Effects of green manure crops on short-term nitrogen availability in organic sweet corn systems : a thesis presented in partial fulfilment of the requirements for the degree of Master of Applied Science in Soil Science
In the Gisborne Region of New Zealand (NZ) many organic sweet corn growers use a range of winter green manure crops as a means of maintaining and improving soil fertility, particularly the availability of soil N. Some debate exists as to the most suitable green manure crops and their effectiveness at improving short-term N availability for subsequent sweet corn crops. Two field trials were conducted in the Gisborne Region to assess the effectiveness of four winter green manure crops using a subsequent sweet corn crop to evaluate N availability. Two sites, Site-A at Tekaraka and Site-B at Tolaga Bay, with BIO-GROW NZ organic certification were used in this study.
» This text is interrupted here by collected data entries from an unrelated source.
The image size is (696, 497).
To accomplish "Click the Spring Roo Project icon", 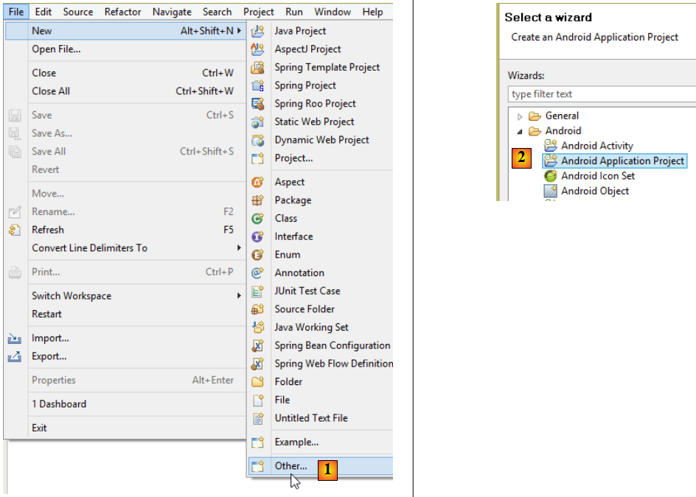I will coord(257,104).
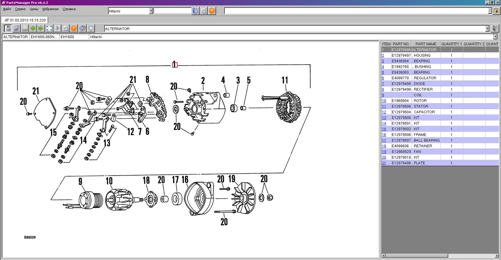Expand the ALTERNATOR section dropdown arrow

[x=487, y=29]
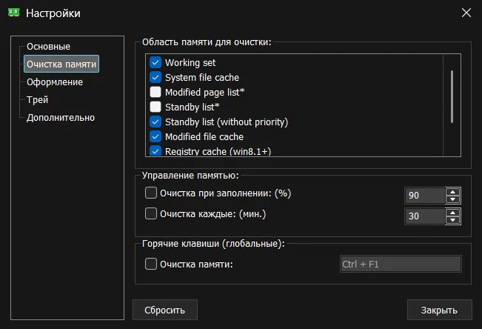Check the Standby list* checkbox
Screen dimensions: 482x329
point(155,107)
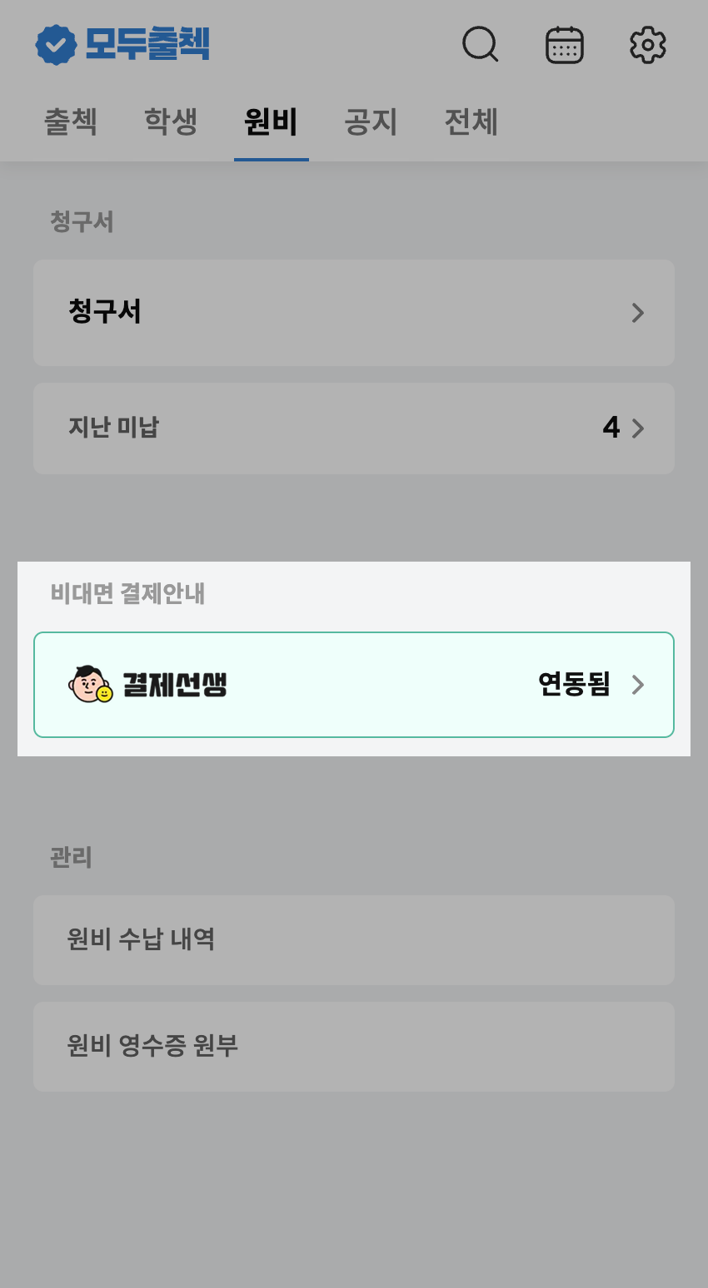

A Latin Square trial design was used at each site consisting of 25 plots made up of five replicates of each of the following five treatments: control (bare soil), blue lupin (Lupinus angustifolus), mustard (Brassica sp.), mustard/blue lupin mix and annual ryegrass (Lolium multiflorum). Just prior to the soil incorporation of green manure treatments (early-mid September 1997), the lupin crop had the highest N concentration and N accumulation levels of 2.1% N and 156 kg N ha-1, respectively, at Site-A and 2.1% N and 173 kg N ha-1, respectively at Site-B.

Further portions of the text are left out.